═════ Data to examine ═════

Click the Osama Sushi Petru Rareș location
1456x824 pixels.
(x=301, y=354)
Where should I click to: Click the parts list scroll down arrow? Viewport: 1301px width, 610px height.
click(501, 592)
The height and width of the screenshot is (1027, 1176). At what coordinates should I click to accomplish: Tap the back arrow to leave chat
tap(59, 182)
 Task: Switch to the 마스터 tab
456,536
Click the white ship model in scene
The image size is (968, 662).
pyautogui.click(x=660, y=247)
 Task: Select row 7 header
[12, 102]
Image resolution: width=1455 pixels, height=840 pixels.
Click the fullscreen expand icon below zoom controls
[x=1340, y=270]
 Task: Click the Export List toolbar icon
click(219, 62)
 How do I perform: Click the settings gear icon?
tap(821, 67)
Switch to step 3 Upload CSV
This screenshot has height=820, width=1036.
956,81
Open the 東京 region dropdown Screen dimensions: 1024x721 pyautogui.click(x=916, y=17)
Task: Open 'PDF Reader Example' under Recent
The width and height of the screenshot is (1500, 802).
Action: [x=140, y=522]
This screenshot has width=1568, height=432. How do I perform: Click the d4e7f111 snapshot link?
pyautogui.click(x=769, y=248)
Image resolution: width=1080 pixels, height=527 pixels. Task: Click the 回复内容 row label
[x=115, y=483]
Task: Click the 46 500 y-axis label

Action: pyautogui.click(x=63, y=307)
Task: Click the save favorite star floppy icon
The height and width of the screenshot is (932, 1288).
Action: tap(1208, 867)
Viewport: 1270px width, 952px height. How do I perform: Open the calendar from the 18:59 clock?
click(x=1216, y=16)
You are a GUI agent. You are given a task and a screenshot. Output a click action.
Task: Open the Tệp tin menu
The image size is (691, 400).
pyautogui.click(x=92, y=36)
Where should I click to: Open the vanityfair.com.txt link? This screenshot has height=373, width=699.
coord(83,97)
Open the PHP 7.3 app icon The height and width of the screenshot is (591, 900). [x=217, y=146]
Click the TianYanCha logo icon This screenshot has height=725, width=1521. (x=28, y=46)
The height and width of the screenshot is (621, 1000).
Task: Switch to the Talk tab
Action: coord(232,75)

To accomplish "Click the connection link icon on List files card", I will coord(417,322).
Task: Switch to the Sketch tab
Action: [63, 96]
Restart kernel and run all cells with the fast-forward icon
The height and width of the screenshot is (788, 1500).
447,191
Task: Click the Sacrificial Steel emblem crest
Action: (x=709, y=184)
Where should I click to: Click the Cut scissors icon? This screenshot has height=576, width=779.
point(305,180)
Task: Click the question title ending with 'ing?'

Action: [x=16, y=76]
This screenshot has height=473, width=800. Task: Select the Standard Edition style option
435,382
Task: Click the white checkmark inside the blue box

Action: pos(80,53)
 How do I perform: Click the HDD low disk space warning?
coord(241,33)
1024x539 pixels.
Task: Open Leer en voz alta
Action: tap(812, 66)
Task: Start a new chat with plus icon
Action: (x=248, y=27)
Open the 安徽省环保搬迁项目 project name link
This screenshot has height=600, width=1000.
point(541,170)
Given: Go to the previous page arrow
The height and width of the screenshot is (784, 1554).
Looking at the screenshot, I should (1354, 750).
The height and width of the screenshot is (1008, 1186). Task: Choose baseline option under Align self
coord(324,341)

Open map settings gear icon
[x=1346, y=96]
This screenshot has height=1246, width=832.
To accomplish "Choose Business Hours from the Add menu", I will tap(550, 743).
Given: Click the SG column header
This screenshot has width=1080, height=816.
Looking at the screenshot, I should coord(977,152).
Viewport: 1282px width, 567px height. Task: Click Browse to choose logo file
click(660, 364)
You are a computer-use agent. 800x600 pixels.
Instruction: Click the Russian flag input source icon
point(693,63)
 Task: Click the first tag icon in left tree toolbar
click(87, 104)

═════

▶ Task goal
Return the data exactly. Include every record.

▶ Your solution
Click the Osama Sushi Petru Rareș location
1456x824 pixels.
(x=301, y=354)
Where should I click to: Click the parts list scroll down arrow? Viewport: 1301px width, 610px height.
click(501, 592)
The height and width of the screenshot is (1027, 1176). At what coordinates should I click to accomplish: Tap the back arrow to leave chat
tap(59, 182)
 Task: Switch to the 마스터 tab
456,536
Click the white ship model in scene
The image size is (968, 662).
pyautogui.click(x=660, y=247)
 Task: Select row 7 header
[12, 102]
Image resolution: width=1455 pixels, height=840 pixels.
Click the fullscreen expand icon below zoom controls
[x=1340, y=270]
 Task: Click the Export List toolbar icon
click(219, 62)
 How do I perform: Click the settings gear icon?
tap(821, 67)
Switch to step 3 Upload CSV
This screenshot has height=820, width=1036.
956,81
Open the 東京 region dropdown Screen dimensions: 1024x721 pyautogui.click(x=916, y=17)
Task: Open 'PDF Reader Example' under Recent
The width and height of the screenshot is (1500, 802).
Action: [x=140, y=522]
This screenshot has width=1568, height=432. How do I perform: Click the d4e7f111 snapshot link?
pyautogui.click(x=769, y=248)
Image resolution: width=1080 pixels, height=527 pixels. Task: Click the 回复内容 row label
[x=115, y=483]
Task: Click the 46 500 y-axis label

Action: pyautogui.click(x=63, y=307)
Task: Click the save favorite star floppy icon
The height and width of the screenshot is (932, 1288).
Action: tap(1208, 867)
Viewport: 1270px width, 952px height. How do I perform: Open the calendar from the 18:59 clock?
click(x=1216, y=16)
You are a GUI agent. You are given a task and a screenshot. Output a click action.
Task: Open the Tệp tin menu
The image size is (691, 400).
pyautogui.click(x=92, y=36)
Where should I click to: Open the vanityfair.com.txt link? This screenshot has height=373, width=699.
coord(83,97)
Open the PHP 7.3 app icon The height and width of the screenshot is (591, 900). [x=217, y=146]
Click the TianYanCha logo icon This screenshot has height=725, width=1521. (x=28, y=46)
The height and width of the screenshot is (621, 1000).
Task: Switch to the Talk tab
Action: coord(232,75)

To accomplish "Click the connection link icon on List files card", I will coord(417,322).
Task: Switch to the Sketch tab
Action: [63, 96]
Restart kernel and run all cells with the fast-forward icon
The height and width of the screenshot is (788, 1500).
447,191
Task: Click the Sacrificial Steel emblem crest
Action: (x=709, y=184)
Where should I click to: Click the Cut scissors icon? This screenshot has height=576, width=779.
point(305,180)
Task: Click the question title ending with 'ing?'

Action: [x=16, y=76]
This screenshot has height=473, width=800. Task: Select the Standard Edition style option
435,382
Task: Click the white checkmark inside the blue box

Action: pos(80,53)
 How do I perform: Click the HDD low disk space warning?
coord(241,33)
1024x539 pixels.
Task: Open Leer en voz alta
Action: tap(812, 66)
Task: Start a new chat with plus icon
Action: (x=248, y=27)
Open the 安徽省环保搬迁项目 project name link
This screenshot has height=600, width=1000.
point(541,170)
Given: Go to the previous page arrow
The height and width of the screenshot is (784, 1554).
Looking at the screenshot, I should (1354, 750).
The height and width of the screenshot is (1008, 1186). Task: Choose baseline option under Align self
coord(324,341)

Open map settings gear icon
[x=1346, y=96]
This screenshot has height=1246, width=832.
To accomplish "Choose Business Hours from the Add menu", I will tap(550, 743).
Given: Click the SG column header
This screenshot has width=1080, height=816.
Looking at the screenshot, I should coord(977,152).
Viewport: 1282px width, 567px height. Task: Click Browse to choose logo file
click(660, 364)
You are a computer-use agent. 800x600 pixels.
Instruction: Click the Russian flag input source icon
point(693,63)
 Task: Click the first tag icon in left tree toolbar
click(87, 104)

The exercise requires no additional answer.